Nella mia nuova casa, che è molto grande e bella, vi sono numerosi ambienti, spazi ampi, confortevoli e gradevoli a vedersi. Lì tutto è in bella vista: quadri, scaffali, fotografie, ricordi e raccolte di musica e libri. Poi, per entrare nella mia camera, si apre una porta scorrevole e si scendono tre gradini, quasi si accedesse a un rifugio segreto, nascosto, pressoché invisibile dall’esterno ma in cui è ancora possibile, se io lo voglio, essere invitati. In fondo alla mia camera, poi, vi sono un’altra porta ed altri tre gradini: si scende ancora in un minuscolo tugurio, minuscolo, buio, pieno di scatole e valigie accatastate, di borse e sacche per la biancheria sporca, di tutto ciò che io desidero non si veda. Ecco, quello è il posto più basso – in tutti i sensi – di tutta la casa. Non vi è zona meno abitabile e confortevole di quella né meno degna di essere mostrata.

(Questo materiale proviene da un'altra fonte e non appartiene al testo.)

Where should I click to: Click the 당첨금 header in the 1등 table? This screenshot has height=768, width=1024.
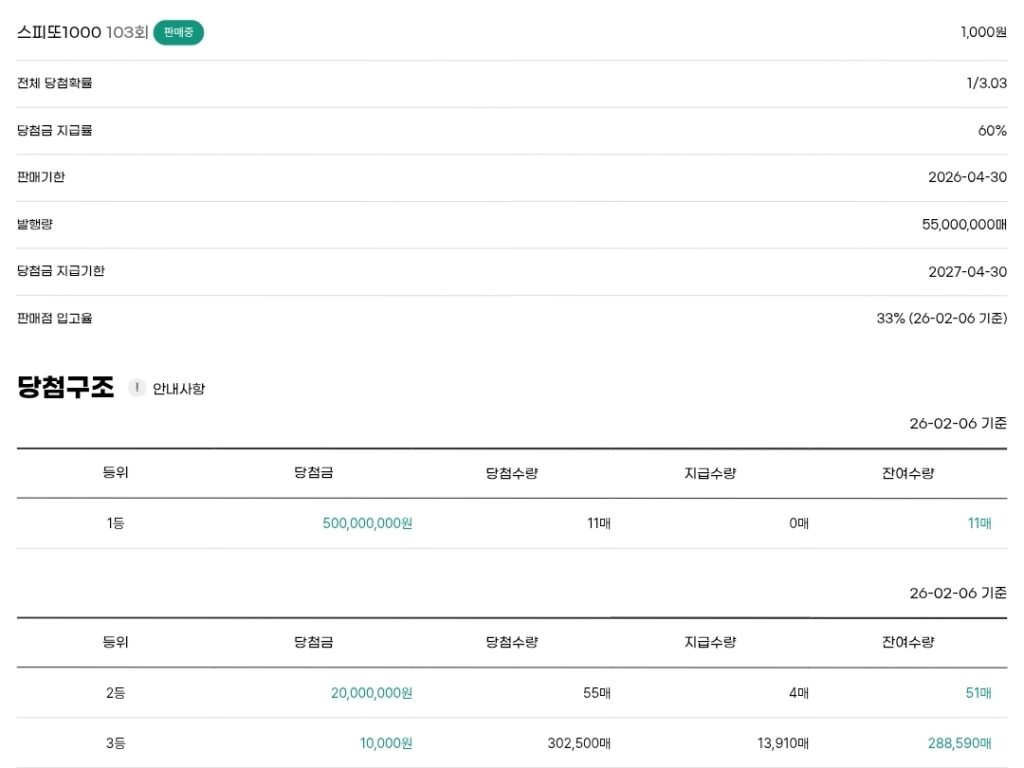pos(313,473)
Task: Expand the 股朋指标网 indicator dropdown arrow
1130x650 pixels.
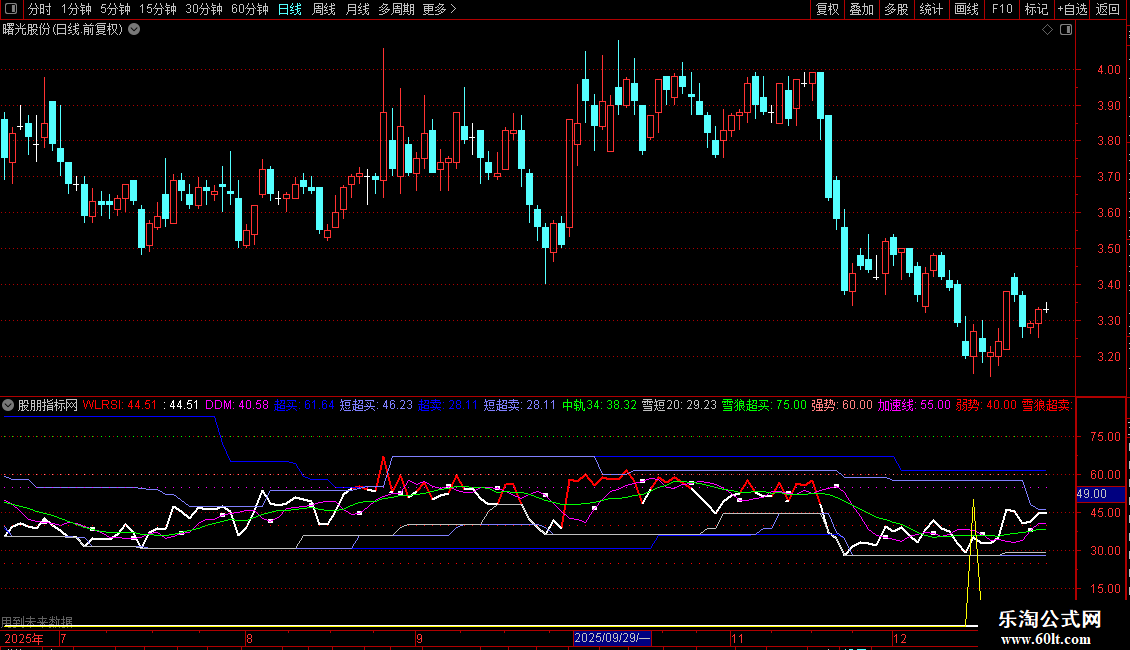Action: pos(9,405)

Così, secondo me, sono io, siamo noi: fatti a strati, come i carciofi, duri all’esterno e poi sempre più morbidi e fragili man mano che gli strati superficiali vengono tolti. Per proteggere quella fragile intimità sviluppiamo sin da bambini una forma di pudore e di orgoglio che, negli anni, ci rende sempre più inaccessibili e misteriosi, tutti intenti a far sì che nessuno conosca veramente chi siamo e, soprattutto, ad evitare ad ogni costo di vederlo noi stessi.

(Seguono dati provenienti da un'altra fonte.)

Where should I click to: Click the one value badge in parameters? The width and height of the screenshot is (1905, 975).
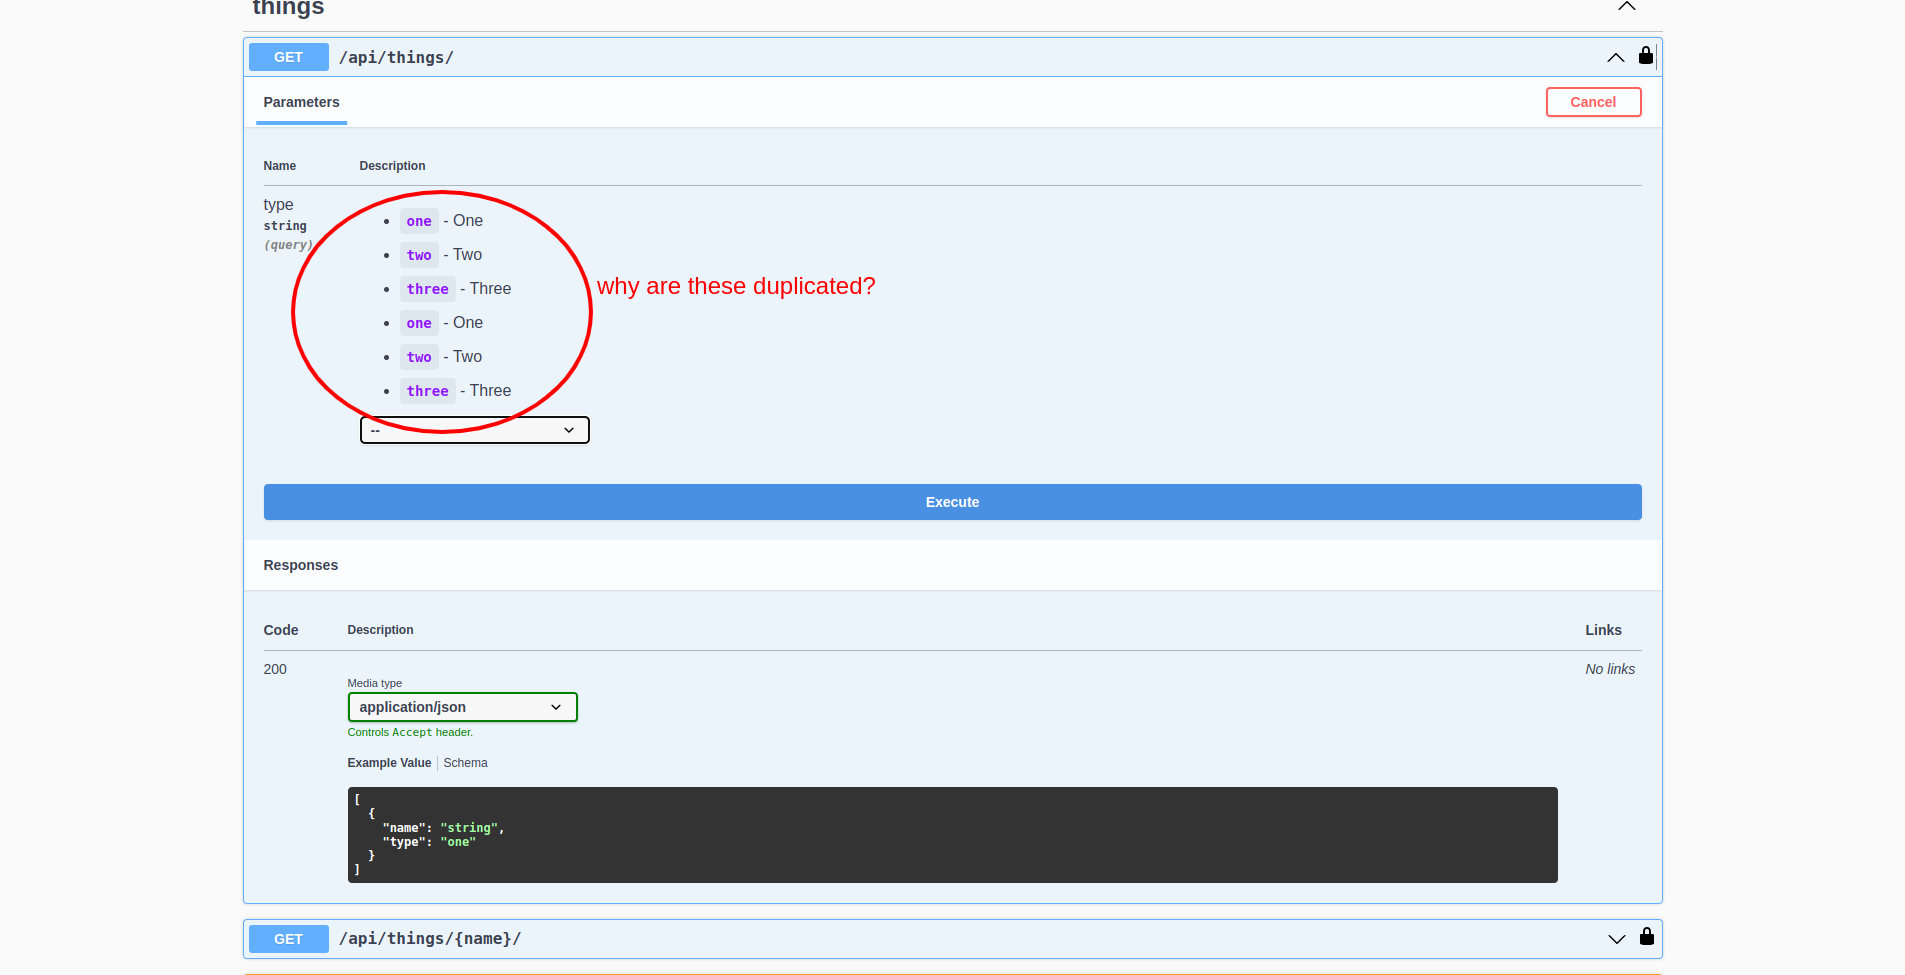(418, 221)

La stanza in fondo al nostro cuore, pur essendo piccola, buia, umida e poco curata, ha, in realtà, un enorme potere magico, essendo in grado di influenzare la tenuta della struttura dell’intera casa, che su di essa si poggia, proprio come il mio appartamento poggia sullo sgabuzzino della mia camera. Vi entra poca luce perché essa è dotata solamente di due feritoie attraverso cui l’osservatore più attento può persino arrivare a dare un’occhiata all’interno: i nostri occhi. In più, nonostante noi lottiamo con tutte le nostre forze per far finta che quella camera scura non esista ed evitiamo persino di posarvi lo sguardo, basta pochissimo perché la sua irresistibile forza di attrazione ci risucchi e ci imprigioni, anche solo per brevi momenti: una canzone, delle parole dette in un modo particolare, dei gesti, un film. Avviene, allora, che la razionalità non abbia più il controllo sulle nostre azioni e domini il caos, cosicché iniziamo una strenua resistenza che ci rende apparentemente folli agli occhi degli altri. Recitiamo una parte che risulta, tuttavia, poco credibile ed esageratamente forzata; cerchiamo di coprire con battute e modi di dire le frasi, che, senza accorgersene, la nostra bocca starebbe per pronunciare se quel poco di raziocinio ancora funzionante non le bloccasse mentre fuoriescono dal subconscio in cui sono chiuse; aaddirittura, diciamo il contrario di ciò che vorremmo, perché non si capisca quello che stiamo provando.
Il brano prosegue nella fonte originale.